WHAT YOU WILL DO:
Reproduce every line below, word for word, from the line containing "Open TicketBook - test1 in sidebar" down to the final line, including both ends. Leave the pictures out of your answer.

INPUT RECORDS:
- - - -
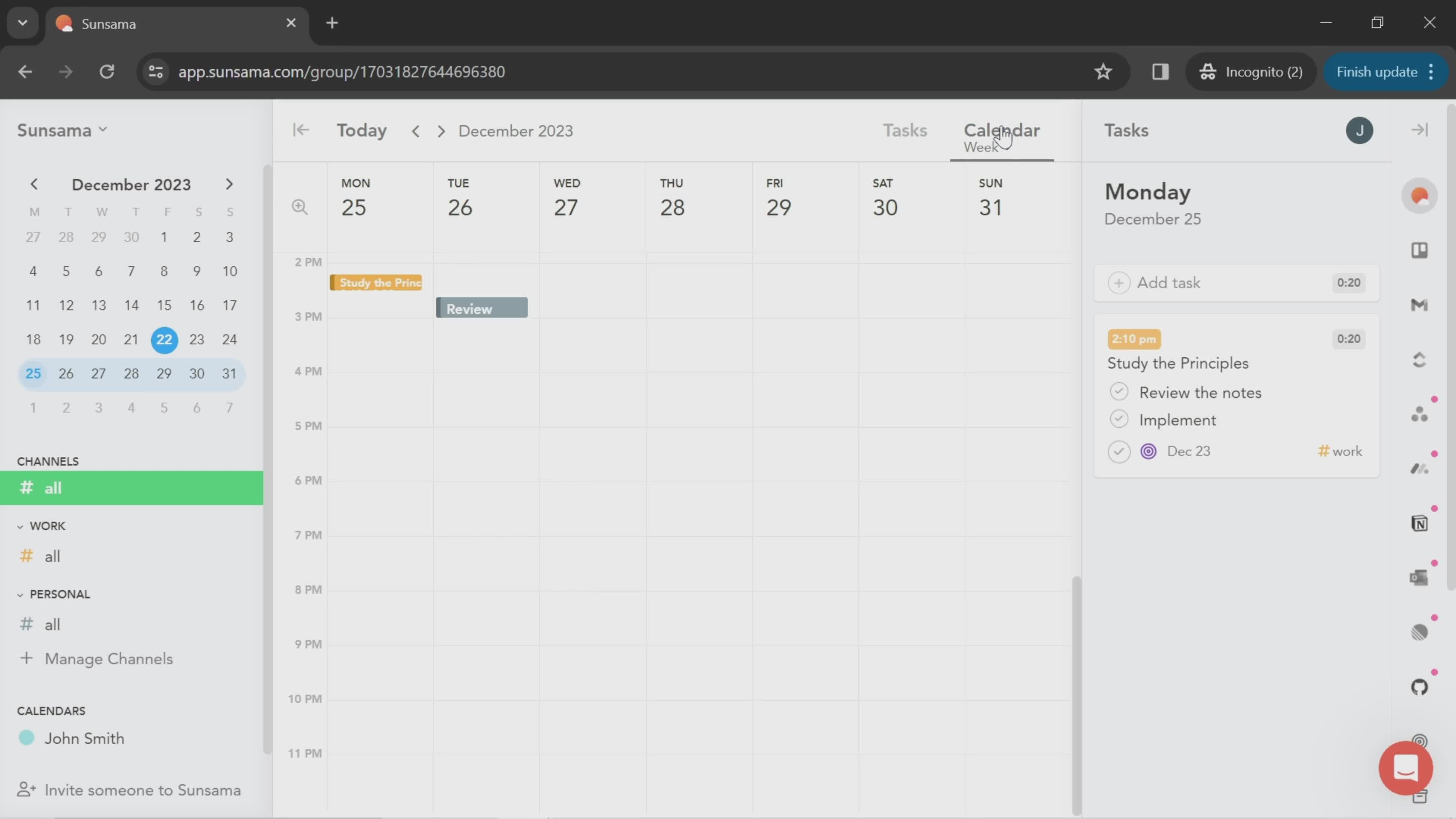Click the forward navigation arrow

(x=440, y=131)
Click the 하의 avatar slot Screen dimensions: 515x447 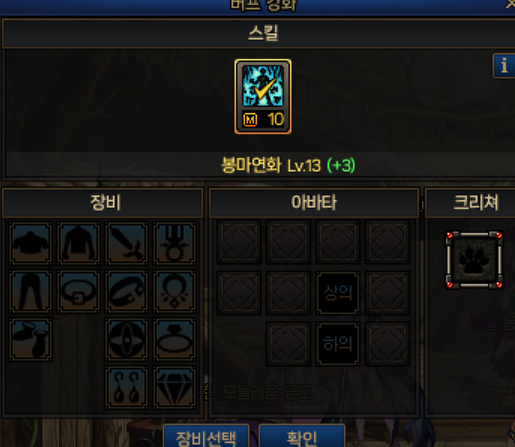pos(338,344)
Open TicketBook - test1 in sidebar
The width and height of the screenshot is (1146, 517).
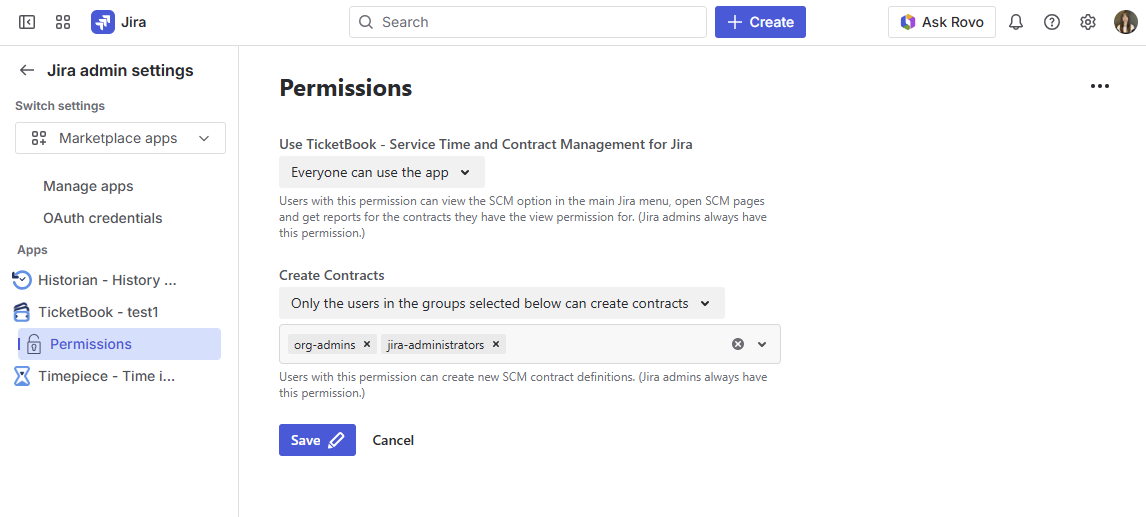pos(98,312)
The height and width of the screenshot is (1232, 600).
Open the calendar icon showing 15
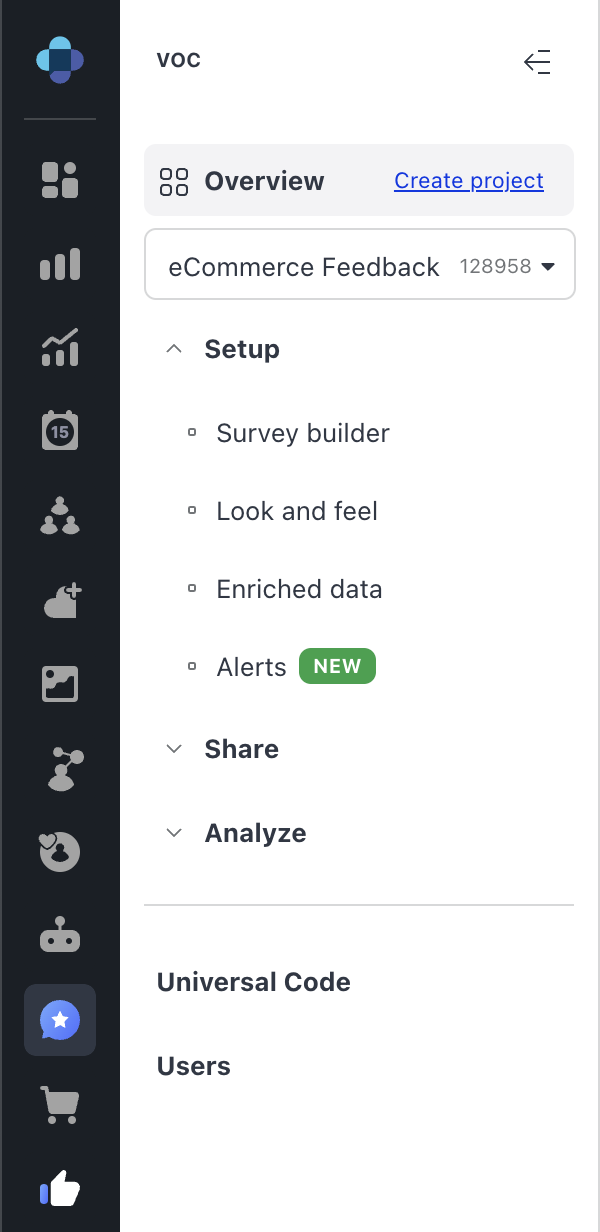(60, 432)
- - - -
COMPLETE RESPONSE:
Open TicketBook - test1 in sidebar
The width and height of the screenshot is (1146, 517).
pos(98,312)
The height and width of the screenshot is (1232, 600).
Open the calendar icon showing 15
(60, 432)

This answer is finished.